Lab 04 - Ridge Lasso Elastic Net

Due: Tuesday 2023-03-14

Getting started

  • Find the lab instructions under the course syllabus on our website bit.ly/sta-363-s23
  • Go to our RStudio Pro workspace and create a new project using my template.

For this assignment, go to RStudio Pro and click:

Step 1. File > New Project
Step 2. “Version Control”
Step 3. Git
Step 4. Copy the following into the “Repository URL”:

https://github.com/sta-363-s23/lab-04-ridge-lasso-elastic.git

Remember to write out your answers in full sentences, do not just rely on the R output

Packages

In this lab we will work with two packages: tidyverse which is a collection of packages for doing data analysis in a “tidy” way and tidymodels for statistical modeling.

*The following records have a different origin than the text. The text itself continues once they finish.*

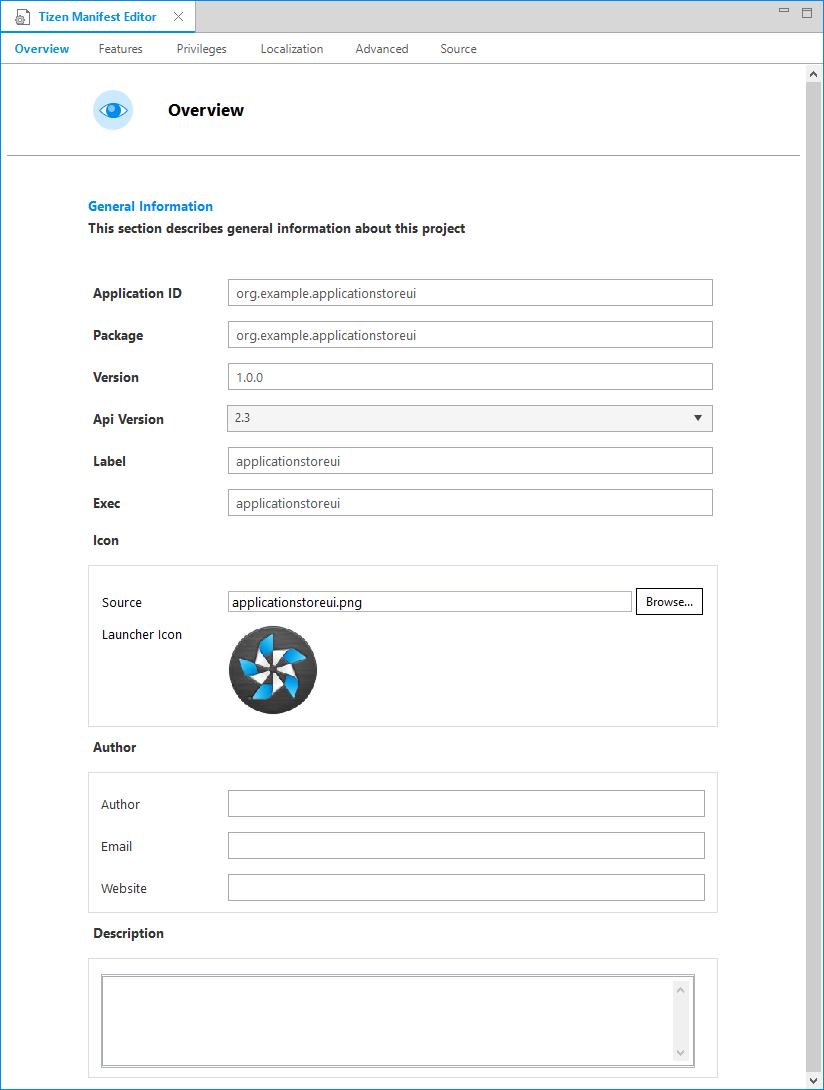
Task: Select the Localization tab
Action: click(x=291, y=48)
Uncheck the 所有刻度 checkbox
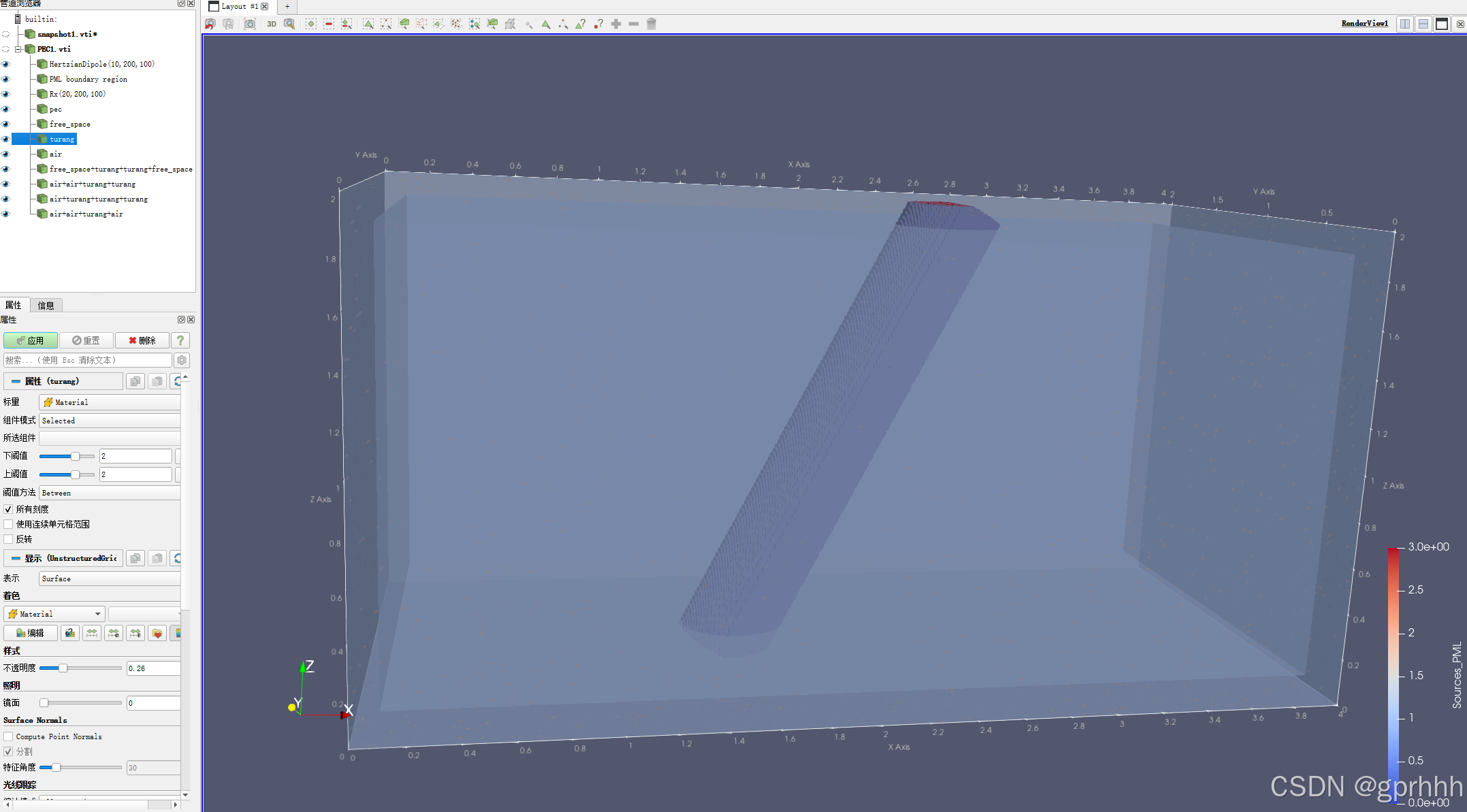The width and height of the screenshot is (1467, 812). coord(8,509)
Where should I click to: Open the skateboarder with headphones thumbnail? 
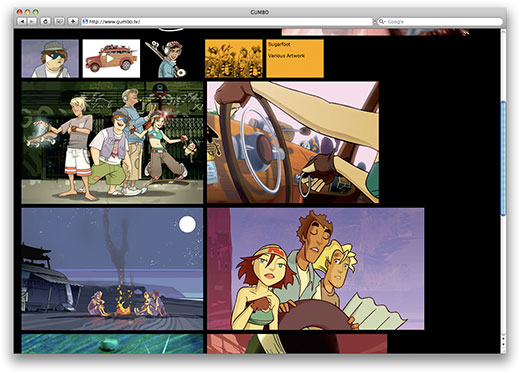[x=168, y=59]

If you’d like to run your code in the Console as well you’ll also need to load the packages there. To do so, run the following in the console.

library(tidyverse) 
library(tidymodels)

Note that the packages are also loaded with the same commands in your R Markdown document.

Data

For this lab, we are using a data frame currently in music.csv. This data frame includes 72 predictors that are components of audio files and one outcome, lat, the latitude of where the music originated. We are trying to predict the location of the music’s origin using audio components of the music.

This data frame should be loaded in your RStudio Project when you load your starter files.

Exercises

  1. Set a seed of 7. Split the music data into a training and test set with 75% of the data in the training and 25% in the testing. Call your training set music_train and your testing set music_test. Describe these data sets (how many observations, how many variables).
music <- read_csv("data/music.csv")
  1. We are interested in predicting the latitude (lat) of the music’s origin from all other variables. Using the training data only, examine a visualization of the outcome.

  2. Fit a linear model using least squares on the training set. Report the test root mean squared error obtained.

  3. Fit a ridge regression model on the training set with \(\lambda\) chosen using 10-fold cross validation. Report the \(\lambda\) chosen and explain why. Report the estimated test root mean square error from the cross validation and the test root mean squared error obtained using testing portion of the initially split data frame.

  4. Using the model chosen above on the training data, which variables were included in the final model?

  5. Fit a lasso model on the training set with \(\lambda\) chosen using cross validation. Report the \(\lambda\) chosen and explain why. Report the estimated test root mean square error from the cross validation and the test root mean squared error obtained using testing portion of the initially split data frame.

  6. Using the model chosen above on the training data, which variables were included in the final model?

  7. Fit an elastic net model on the training set with \(\lambda\) and \(\alpha\) chosen using cross validation. Create a Figure with the estimated test root mean squared error on the y-axis and \(\lambda\) on the x-axis with lines colored by the mixture chosen.

  8. Report the \(\lambda\) that you would choose from the previous exercise and explain why. Report the estimated test root mean square error from the cross validation and the test root mean squared error obtained using testing portion of the initially split data frame.

  9. Using the model chosen above on the training data, which variables were included in the final model?

  10. Comment on the results obtained. How well can we predict the latitude of where the music originated? Is there much difference among the test errors resulting from these four approaches?